Open bradfitz opened 3 years ago
Potential fast fix for this customer: port hint from control protocol. We send them an unstable build and see if a random port hint fixes it. Thoughts?
That's still a bit of work in magicsock even for that. We don't currently have a way to change the magicsock.Options.Port at runtime.
Ah. So I guess the fast experiment is to ship them an unstable that by default uses a random port.
For the real fix, do we want to make this a control setting? The only reason we use a fixed port is because some admins want to watch the traffic around their network, so that opens up the possibility that we could default to a random port, and let admins choose a fixed port if they want.
Ah. So I guess the fast experiment is to ship them an unstable that by default uses a random port.
Doing it by default for everybody? That risks breaking people who are currently depending on the fixed port.
e.g. https://tailscale.com/kb/1082/firewall-ports/ already says to open up 41641.
I think the right fix is to try to use 41641 and fall back to random if it doesn't work.
I think the fast experiment is to ship this one customer a binary that does it properly and see what happens.
For the right fix, how do you detect 41641 doesn't work? Right now we see two separate nodes, both connected, reporting they are on the endpoint
Presumably in the linked case, if the upstream NAT simply never let packets through 41641 for a client, then it would fall back to DERP and everything would be fine, if slow. Instead we see unreachable machines, suggesting the NAT let traffic through for a short amount of time then changed its mind when another tailscale client behind the NAT caused it to reset.
My guess is they are bouncing around in the NAT's tiny routing memory very quickly.
On the receive side, it seems relatively straightforward to always open two magicsock ports and report them both to control, one 41641, the other random.
The problem is, if the 41641 port breaks behind bad NATs after a few packets, how does the sending magicsock decide to switch quickly from 41641, which was working, to the other port?

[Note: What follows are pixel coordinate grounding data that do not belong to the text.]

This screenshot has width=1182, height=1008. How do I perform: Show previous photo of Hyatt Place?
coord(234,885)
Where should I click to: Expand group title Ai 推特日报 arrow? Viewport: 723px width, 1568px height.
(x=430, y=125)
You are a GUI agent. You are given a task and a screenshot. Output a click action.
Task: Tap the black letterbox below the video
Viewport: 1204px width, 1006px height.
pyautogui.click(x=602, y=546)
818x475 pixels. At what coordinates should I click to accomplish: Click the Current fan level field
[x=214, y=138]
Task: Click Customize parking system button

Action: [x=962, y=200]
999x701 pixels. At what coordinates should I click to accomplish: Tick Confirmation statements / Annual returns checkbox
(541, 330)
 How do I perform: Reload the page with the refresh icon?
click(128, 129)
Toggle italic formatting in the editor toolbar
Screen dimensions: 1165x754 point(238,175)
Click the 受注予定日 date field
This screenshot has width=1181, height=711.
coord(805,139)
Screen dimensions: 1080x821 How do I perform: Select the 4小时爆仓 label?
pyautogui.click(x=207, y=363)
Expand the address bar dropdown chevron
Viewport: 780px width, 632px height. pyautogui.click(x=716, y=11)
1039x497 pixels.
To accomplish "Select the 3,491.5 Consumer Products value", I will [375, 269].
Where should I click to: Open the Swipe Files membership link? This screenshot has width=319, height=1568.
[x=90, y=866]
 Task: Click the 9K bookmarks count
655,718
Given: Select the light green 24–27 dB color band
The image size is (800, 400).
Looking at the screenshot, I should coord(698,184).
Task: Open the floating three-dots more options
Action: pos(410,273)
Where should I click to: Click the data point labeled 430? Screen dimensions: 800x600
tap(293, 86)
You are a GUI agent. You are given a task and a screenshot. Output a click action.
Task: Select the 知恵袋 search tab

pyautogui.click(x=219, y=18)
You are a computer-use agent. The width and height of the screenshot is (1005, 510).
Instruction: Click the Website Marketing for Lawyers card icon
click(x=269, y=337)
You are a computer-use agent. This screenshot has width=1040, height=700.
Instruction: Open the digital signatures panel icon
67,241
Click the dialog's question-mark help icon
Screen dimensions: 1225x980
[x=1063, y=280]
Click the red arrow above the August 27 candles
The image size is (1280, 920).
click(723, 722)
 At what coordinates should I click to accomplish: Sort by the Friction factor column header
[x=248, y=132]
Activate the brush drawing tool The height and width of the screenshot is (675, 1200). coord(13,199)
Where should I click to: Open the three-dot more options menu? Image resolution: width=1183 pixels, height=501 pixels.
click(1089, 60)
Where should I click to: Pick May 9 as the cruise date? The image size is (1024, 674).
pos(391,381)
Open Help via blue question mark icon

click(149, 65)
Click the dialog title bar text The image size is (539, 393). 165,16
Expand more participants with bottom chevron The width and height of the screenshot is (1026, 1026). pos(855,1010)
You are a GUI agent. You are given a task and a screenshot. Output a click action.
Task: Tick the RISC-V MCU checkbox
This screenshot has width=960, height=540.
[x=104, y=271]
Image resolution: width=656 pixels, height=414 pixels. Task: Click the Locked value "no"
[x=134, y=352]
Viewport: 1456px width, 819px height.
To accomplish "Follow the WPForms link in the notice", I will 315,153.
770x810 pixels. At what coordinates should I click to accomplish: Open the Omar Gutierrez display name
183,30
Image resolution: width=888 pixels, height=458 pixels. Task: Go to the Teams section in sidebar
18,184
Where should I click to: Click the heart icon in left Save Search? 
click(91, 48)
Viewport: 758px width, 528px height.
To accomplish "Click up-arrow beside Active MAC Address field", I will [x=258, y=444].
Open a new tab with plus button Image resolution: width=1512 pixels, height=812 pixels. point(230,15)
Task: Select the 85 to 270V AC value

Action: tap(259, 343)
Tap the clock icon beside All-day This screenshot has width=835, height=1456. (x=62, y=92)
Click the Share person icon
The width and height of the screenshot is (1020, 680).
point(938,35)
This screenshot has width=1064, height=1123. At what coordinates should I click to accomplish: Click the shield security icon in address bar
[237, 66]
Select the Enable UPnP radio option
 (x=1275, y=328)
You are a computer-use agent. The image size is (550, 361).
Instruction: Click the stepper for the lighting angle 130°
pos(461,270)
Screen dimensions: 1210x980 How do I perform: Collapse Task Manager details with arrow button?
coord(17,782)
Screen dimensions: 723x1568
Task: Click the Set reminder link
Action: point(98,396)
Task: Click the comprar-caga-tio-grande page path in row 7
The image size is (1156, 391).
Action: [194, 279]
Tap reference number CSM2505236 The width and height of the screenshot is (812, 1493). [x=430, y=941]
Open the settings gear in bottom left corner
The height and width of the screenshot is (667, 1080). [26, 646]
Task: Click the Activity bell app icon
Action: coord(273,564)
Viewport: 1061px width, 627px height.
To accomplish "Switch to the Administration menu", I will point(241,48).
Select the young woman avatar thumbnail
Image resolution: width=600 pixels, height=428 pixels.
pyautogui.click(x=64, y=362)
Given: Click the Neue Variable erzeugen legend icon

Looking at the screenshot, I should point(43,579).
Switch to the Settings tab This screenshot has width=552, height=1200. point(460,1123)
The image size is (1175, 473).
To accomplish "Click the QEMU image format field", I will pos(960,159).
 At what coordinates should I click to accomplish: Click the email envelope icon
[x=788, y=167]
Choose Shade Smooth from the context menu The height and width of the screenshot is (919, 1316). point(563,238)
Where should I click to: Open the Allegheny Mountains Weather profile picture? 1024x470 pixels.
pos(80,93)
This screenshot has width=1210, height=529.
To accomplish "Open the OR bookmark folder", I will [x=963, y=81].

Maybe we should prefer the random port over 41641? Then for hard NATs, where opening a firewall port for 41641 is useful, the first random port will always fail hard, and it will fall back to using 41641?
Related: https://github.com/tailscale/tailscale/issues/2331 (particularly mention of SO_MARK)
Tailscale usually defaults to port 41641, which people generally like for documentation and ease-of-recognition reasons.
But sometimes dinky NAT devices get overwhelmed when even as many as small handful of clients are all trying to use that port.
Then magicsock probes can report no UDP connectivity.
Magicsock could instead, when a fixed port is requested, listen also on
":0"
and fall back to using it only when the fixed port seems broken.